Los equipos deportivos profesionales no son solo representantes de la competencia atlética; son, en esencia, empresas que luchan por el favor de los aficionados, los acuerdos de patrocinio y las audiencias televisivas. Esta dinámica crea un entorno en el que se aplican conceptos de política de competencia comúnmente asociados con mercados ajenos al deporte. Así, se hace posible analizar la estructura de diversas ligas a través de un modelo económico, viendo cómo equipos como el Bayern Múnich disfrutan de un cuasi monopolio en la Bundesliga, mientras que en España, el Real Madrid y el Barcelona generan un duopolio notable.
Si trasladamos este análisis a otras ligas del mundo, nos encontramos con una variedad de situaciones: el oligopolio en la Premier League y la Serie A se contrapone a una alta concentración en la Bundesliga, donde se estima un Índice Herfindahl-Hirschman (IHH) de 3,100 puntos. Esta cifra resulta preocupante, ya que un IHH por encima de 2,000 puntos indica un alto nivel de concentración que podría detonar inquietudes regulatorias en otros contextos económicos.
La Liga MX, en este marco, podría parecer ejemplarmente competitiva debido a su diversidad de campeones. Sin embargo, surge la pregunta: ¿refleja realmente esta diversidad una competencia efectiva, o es un mero indicador de volatilidad? A pesar de contar con más campeones en comparación con ligas como la española, se debe considerar que la pugna entre los equipos punteros de esta última es notablemente más intensa, lo que sugiere que la variedad en campeones no es sinónimo de competencia genuina.
Las métricas de concentración, aunque útiles, no son suficientes para evaluar la competitividad de una liga. Es vital investigar el diseño institucional y los incentivos que los equipos enfrentan. En la Liga MX, el sistema de liguilla permite que, incluso equipos de media tabla, puedan alzarse con el título, lo que introduce un elemento de incertidumbre que puede distorsionar la correlación entre el rendimiento a lo largo de la temporada y el resultado final. En contraste, ligas como la Bundesliga, la española o la inglesa tienden a premiar a los equipos con el mejor desempeño a lo largo de toda la competición.
Además, ligas como la NBA, la NFL y la MLB han implementado sistemas de playoffs, cuyo diseño mantiene el mérito deportivo como un pilar fundamental. Sus formatos involucran menos equipos de rendimiento regular, otorgando ventajas a los mejor posicionados y haciendo que el desempeño acumulado influya en la clasificación. Por el contrario, en la Liga MX, los mecanismos para equilibrar la competencia son limitados, permitiendo que los equipos con mayores recursos mantengan ventajas duraderas.

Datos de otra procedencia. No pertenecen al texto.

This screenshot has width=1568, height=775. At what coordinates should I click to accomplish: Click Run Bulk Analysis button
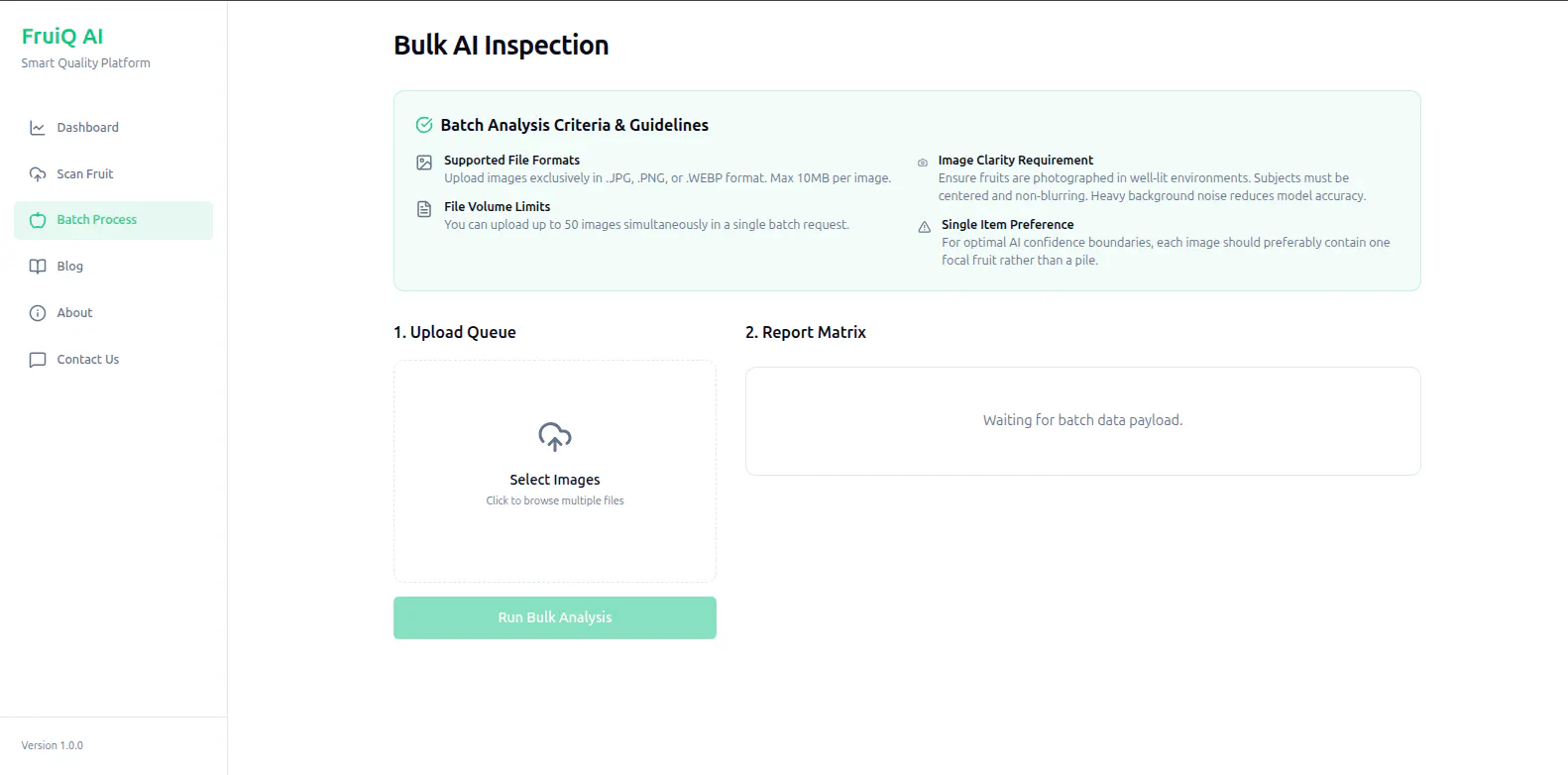click(x=555, y=617)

No existe una respuesta sencilla sobre si una liga requiere más o menos regulaciones, pero es claro que un diseño institucional eficiente debe promover una competencia equilibrada sin sacrificar el mérito de los equipos. La resultante debe ser una liga donde la posibilidad de campeonar se derive realmente de un rendimiento sobresaliente y no simplemente de la volatilidad del sistema competitivo.

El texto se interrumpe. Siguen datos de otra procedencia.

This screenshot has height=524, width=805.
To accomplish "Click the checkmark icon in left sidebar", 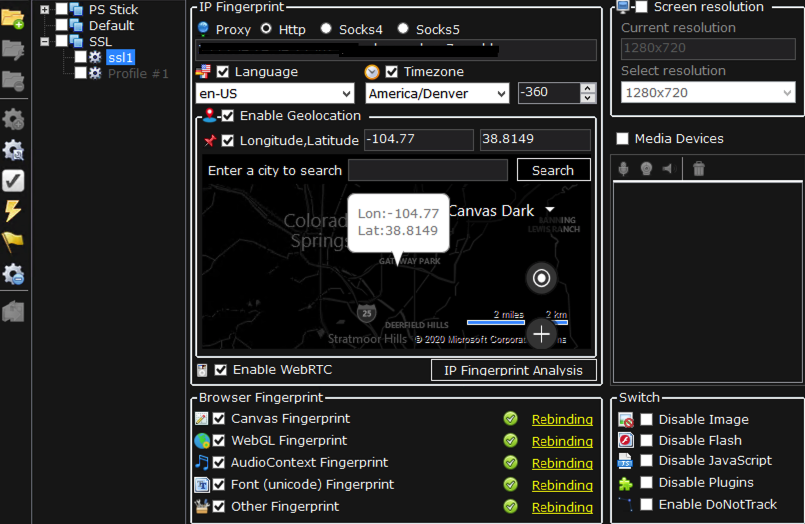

En este sentido, el equilibrio es crucial. Una liga donde cualquier equipo tenga la posibilidad de ganar sin una base sólida de consistencia puede resultar tan poco atractiva como una dominada por un único club. Esto ilustra un paralelismo con los mercados económicos: tanto el monopolio como la inestabilidad excesiva pueden debilitar el interés y la eficacia del sistema en su conjunto. La búsqueda de un entorno competitivo debería ser el objetivo, donde la meritocracia impere y el espectáculo nunca falte.